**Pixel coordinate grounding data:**
══════
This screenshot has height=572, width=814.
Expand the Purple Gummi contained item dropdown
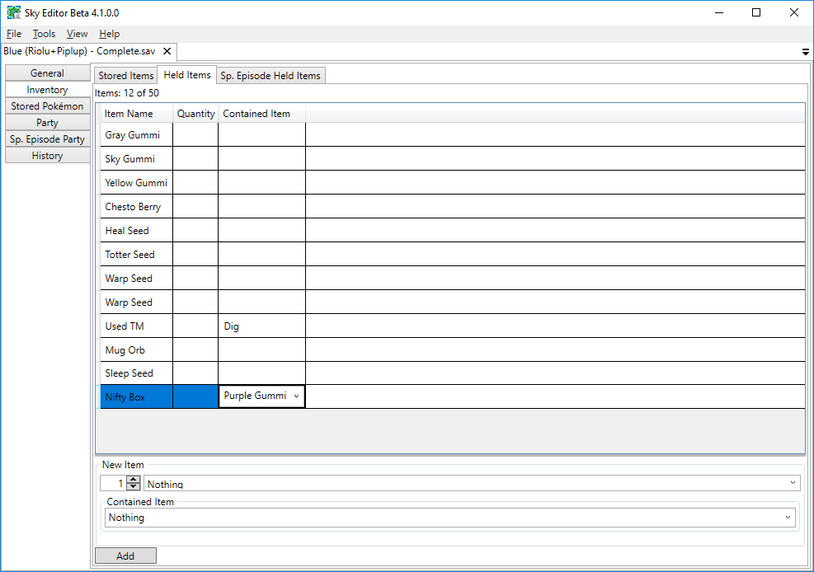point(296,396)
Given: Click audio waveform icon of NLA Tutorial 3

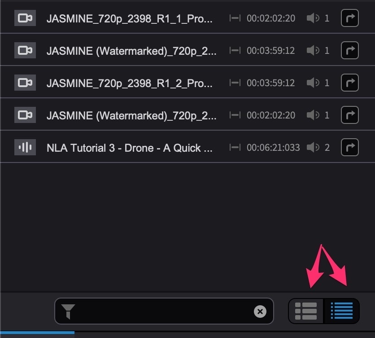Looking at the screenshot, I should coord(25,147).
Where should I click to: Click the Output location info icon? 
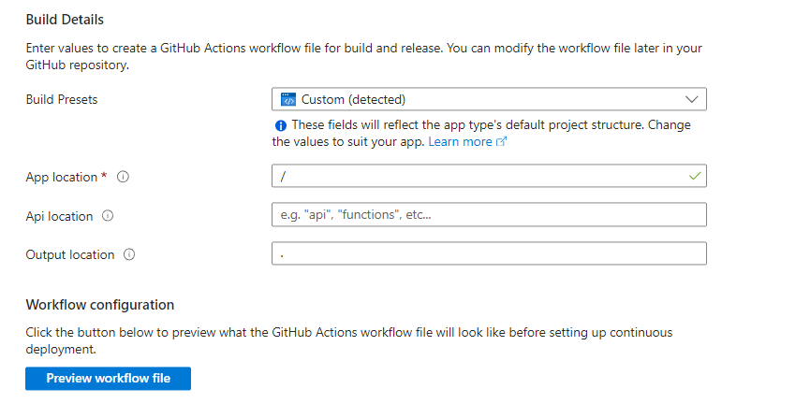(x=129, y=254)
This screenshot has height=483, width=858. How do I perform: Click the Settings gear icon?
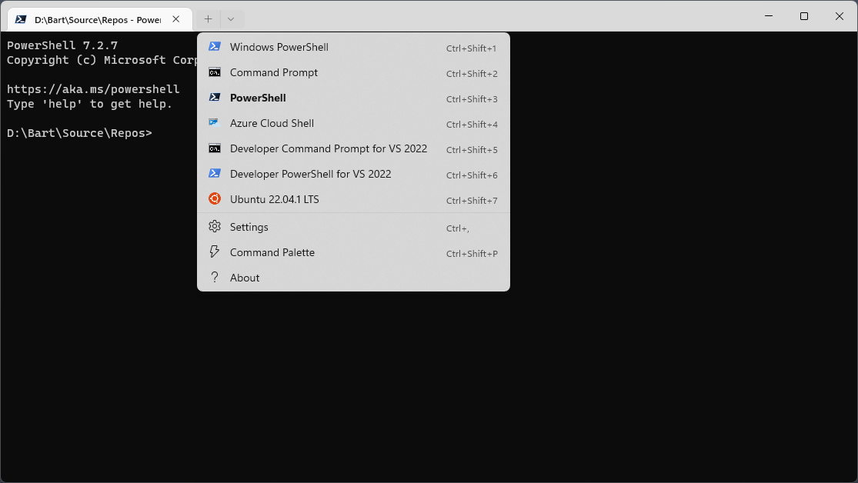214,226
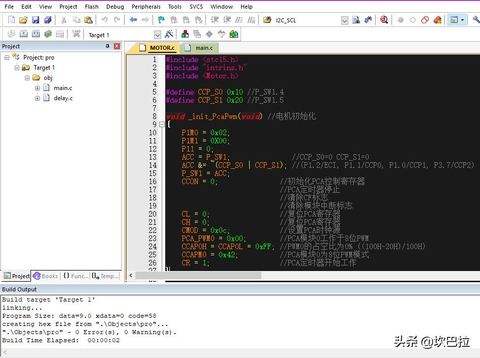Expand the main.c tree node
The height and width of the screenshot is (358, 480).
click(x=38, y=88)
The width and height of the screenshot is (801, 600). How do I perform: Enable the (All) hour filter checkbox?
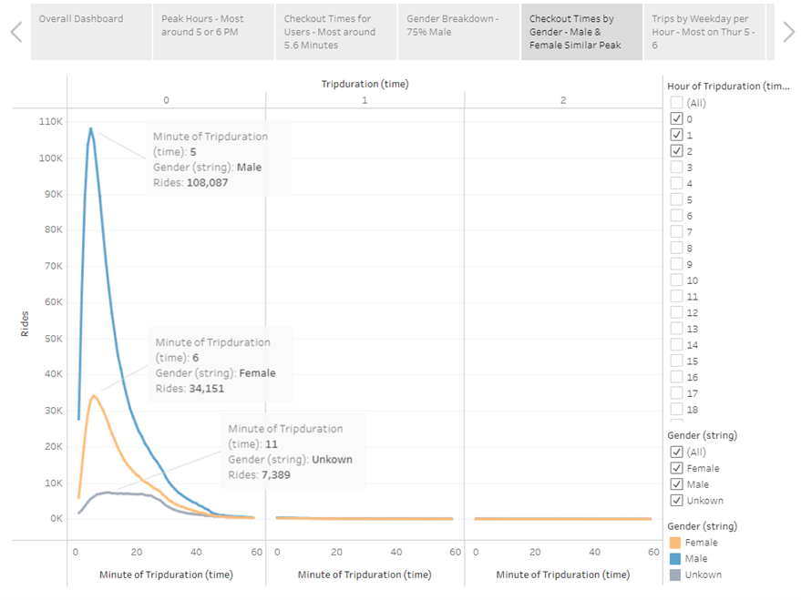[676, 103]
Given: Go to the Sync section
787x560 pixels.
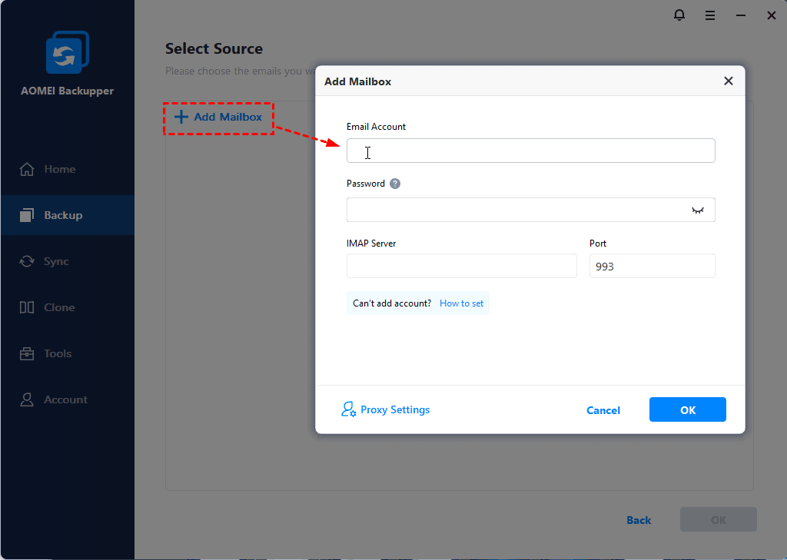Looking at the screenshot, I should [x=56, y=261].

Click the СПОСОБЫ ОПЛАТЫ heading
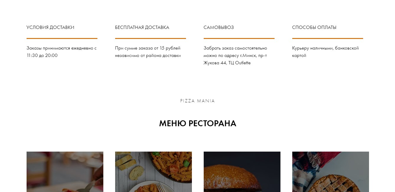(x=314, y=27)
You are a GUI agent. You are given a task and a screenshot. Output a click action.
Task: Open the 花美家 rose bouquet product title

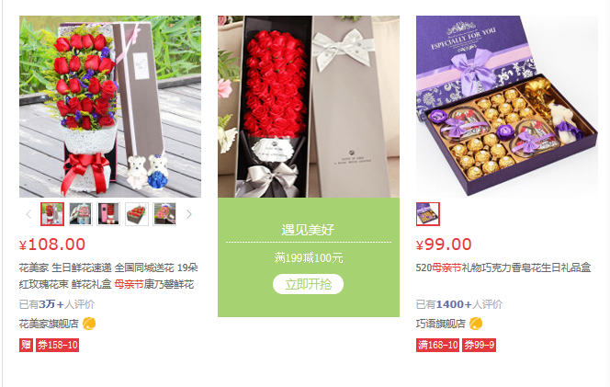(108, 276)
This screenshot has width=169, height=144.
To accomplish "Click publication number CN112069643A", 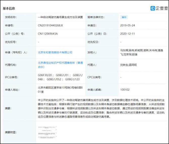I will point(48,34).
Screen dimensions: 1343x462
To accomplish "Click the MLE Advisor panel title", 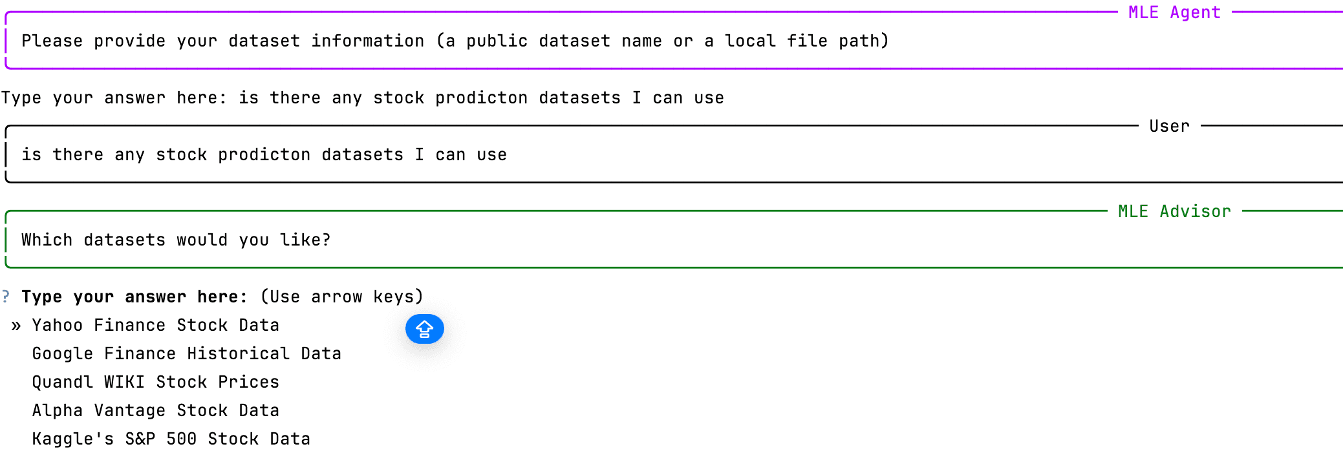I will click(x=1174, y=211).
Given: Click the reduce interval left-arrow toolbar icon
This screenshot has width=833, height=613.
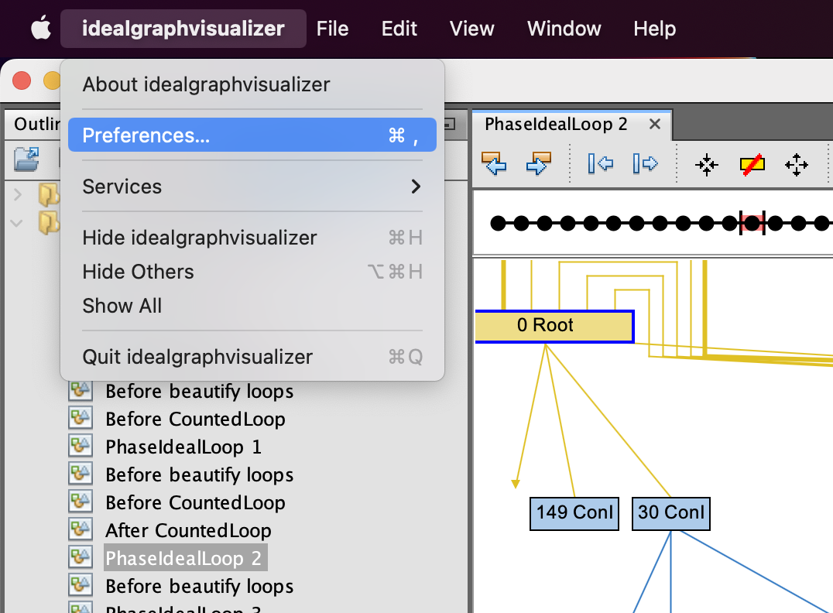Looking at the screenshot, I should point(601,163).
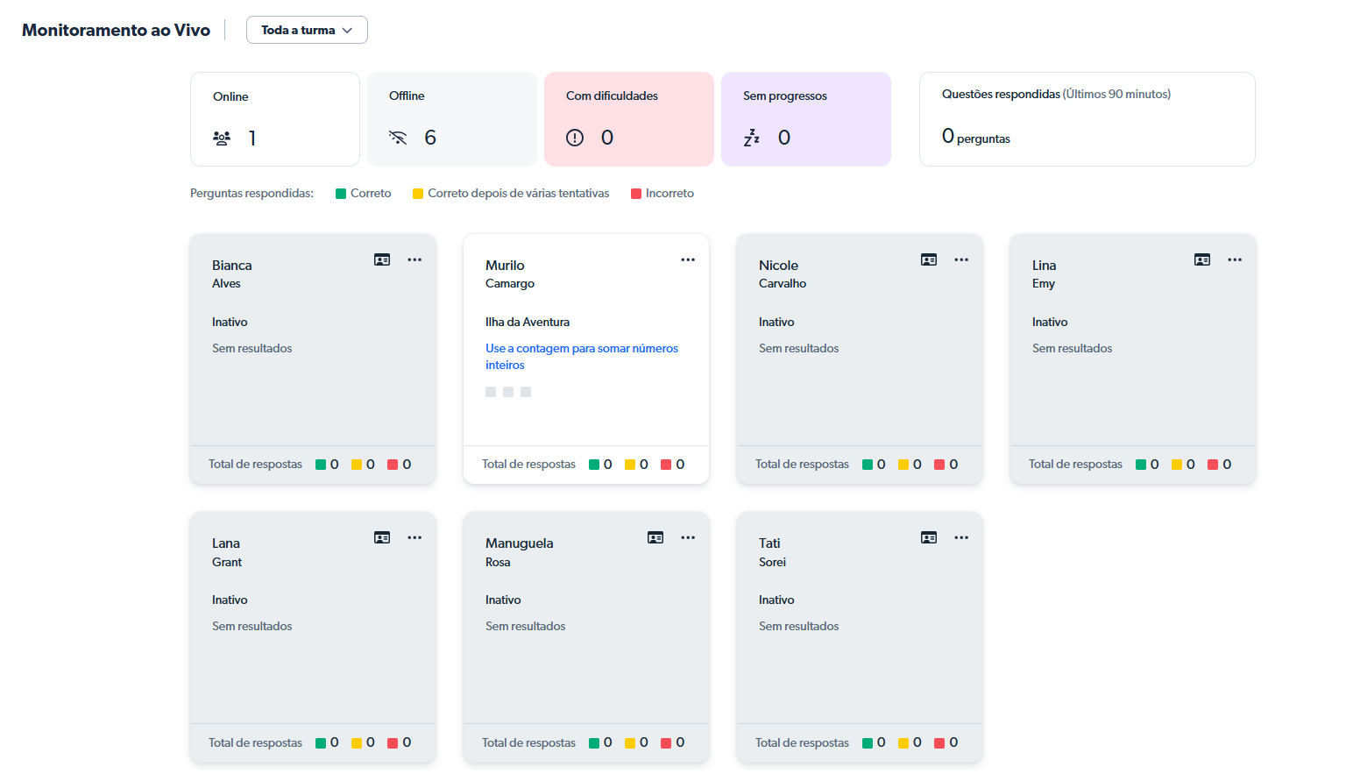Click Manuguela Rosa's student profile card icon

(x=655, y=537)
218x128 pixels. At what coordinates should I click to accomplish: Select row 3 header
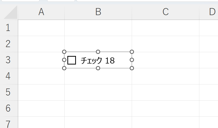click(x=8, y=60)
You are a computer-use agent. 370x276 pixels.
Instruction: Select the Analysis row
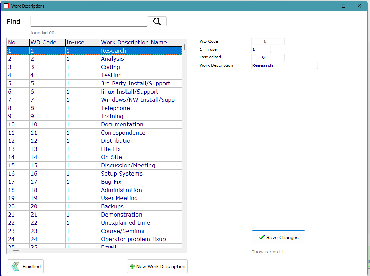pyautogui.click(x=113, y=59)
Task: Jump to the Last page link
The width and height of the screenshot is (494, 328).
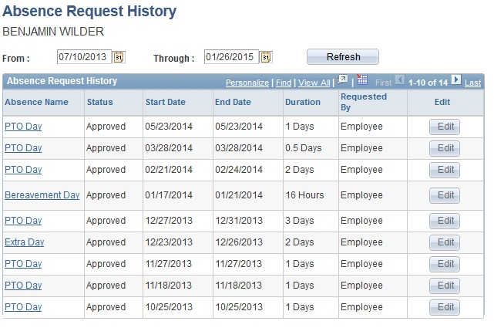Action: pos(473,83)
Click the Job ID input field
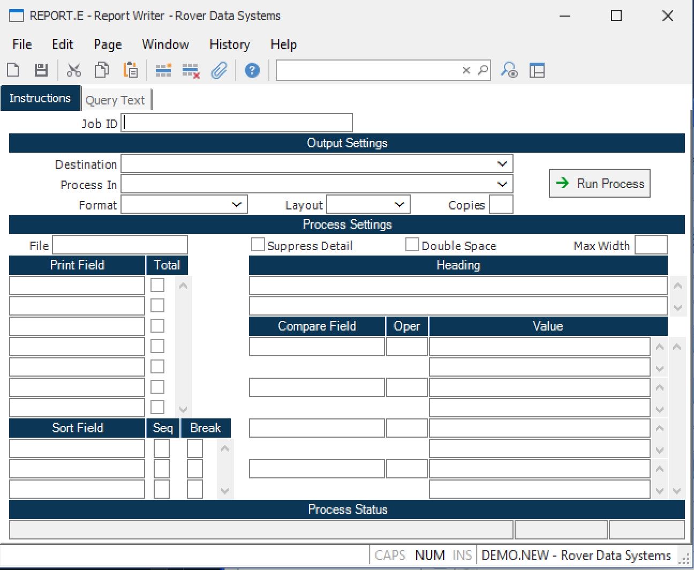The width and height of the screenshot is (694, 570). tap(237, 123)
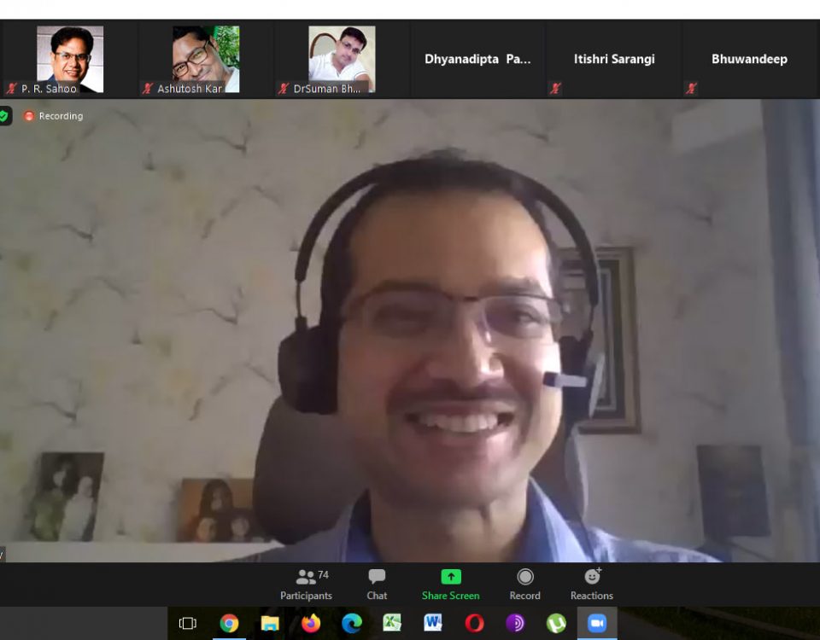This screenshot has height=640, width=820.
Task: Open File Explorer from the taskbar
Action: click(x=270, y=624)
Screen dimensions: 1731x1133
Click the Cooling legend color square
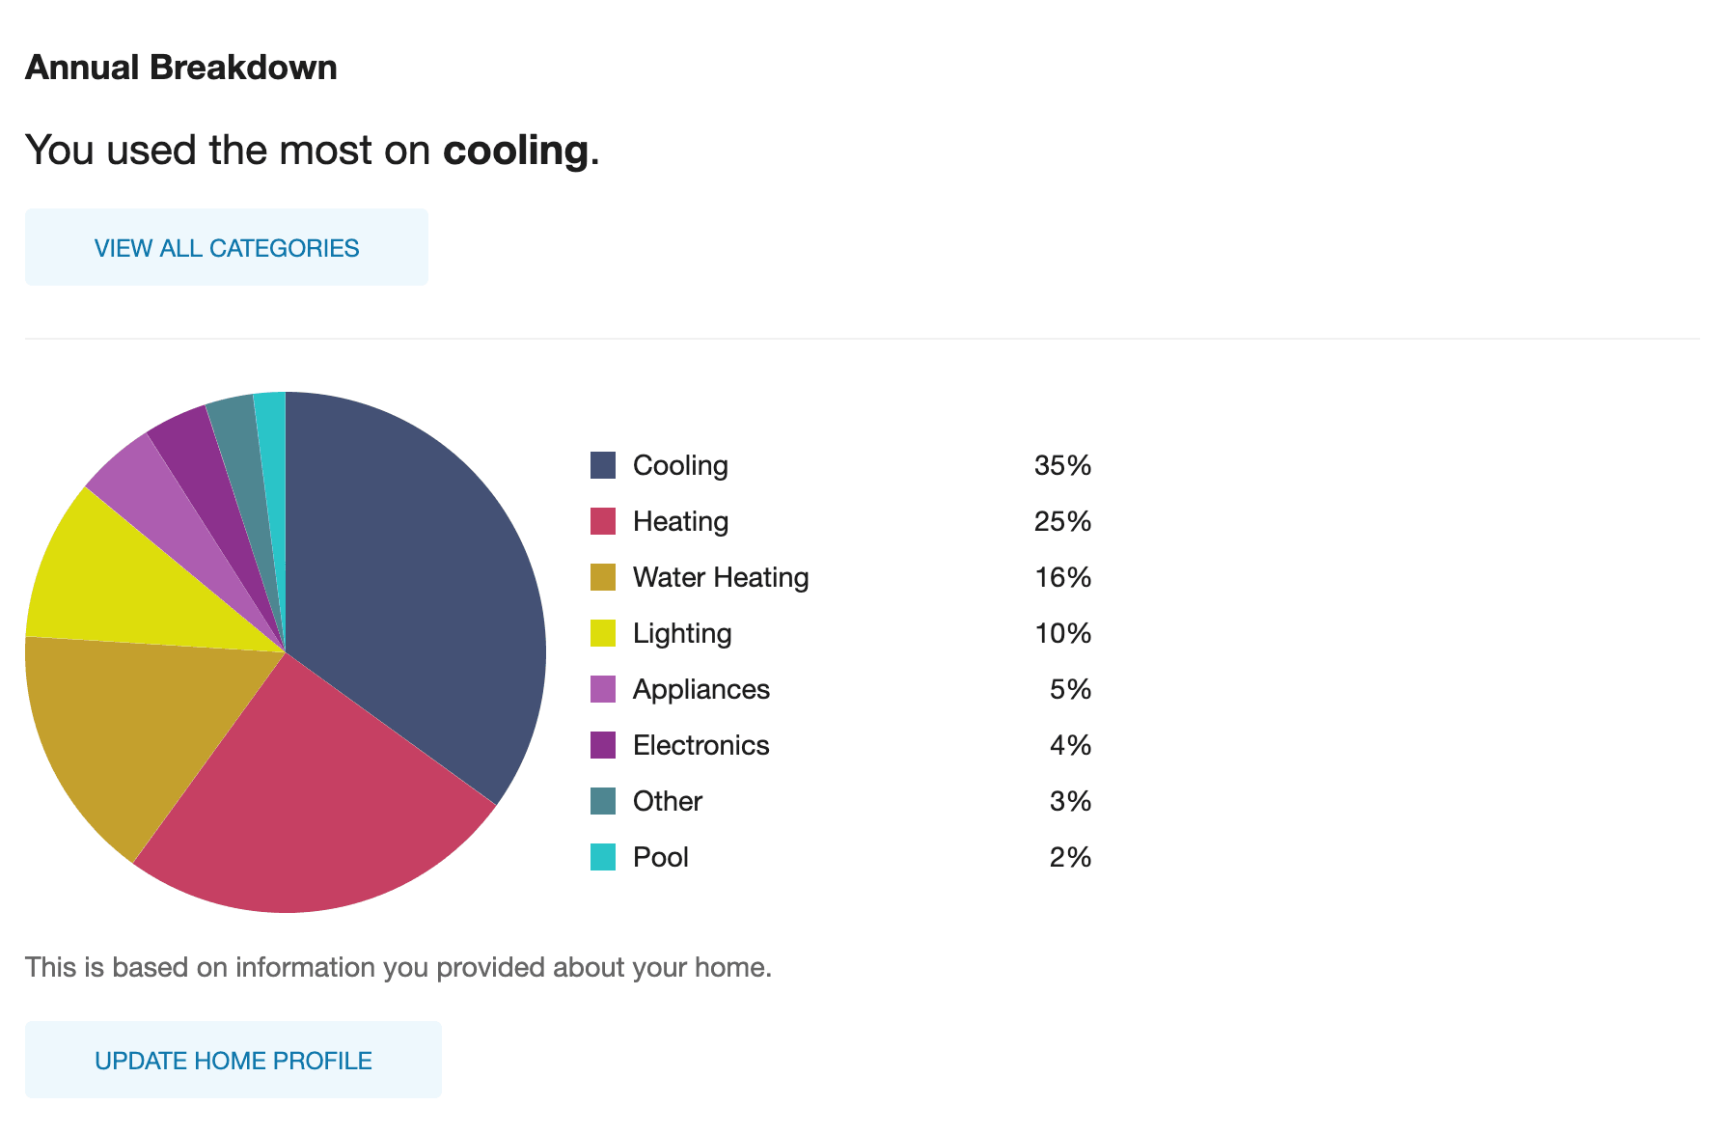tap(603, 464)
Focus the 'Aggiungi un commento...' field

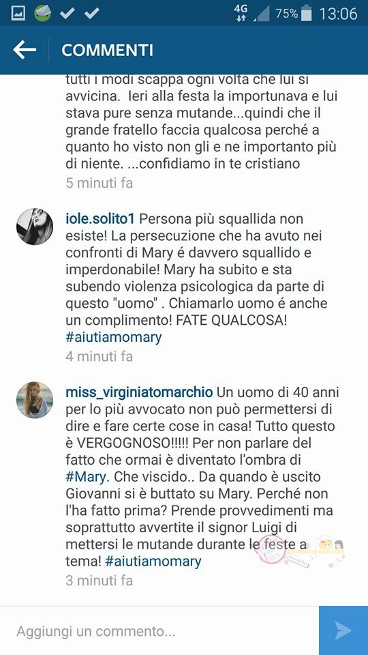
══════
**EXERCISE REQUIREMENTS:** Each line above that contains the string "dimensions" should be identified and copied.

**EXERCISE SOLUTION:**
Screen dimensions: 1343x462
Screen dimensions: 1731x1133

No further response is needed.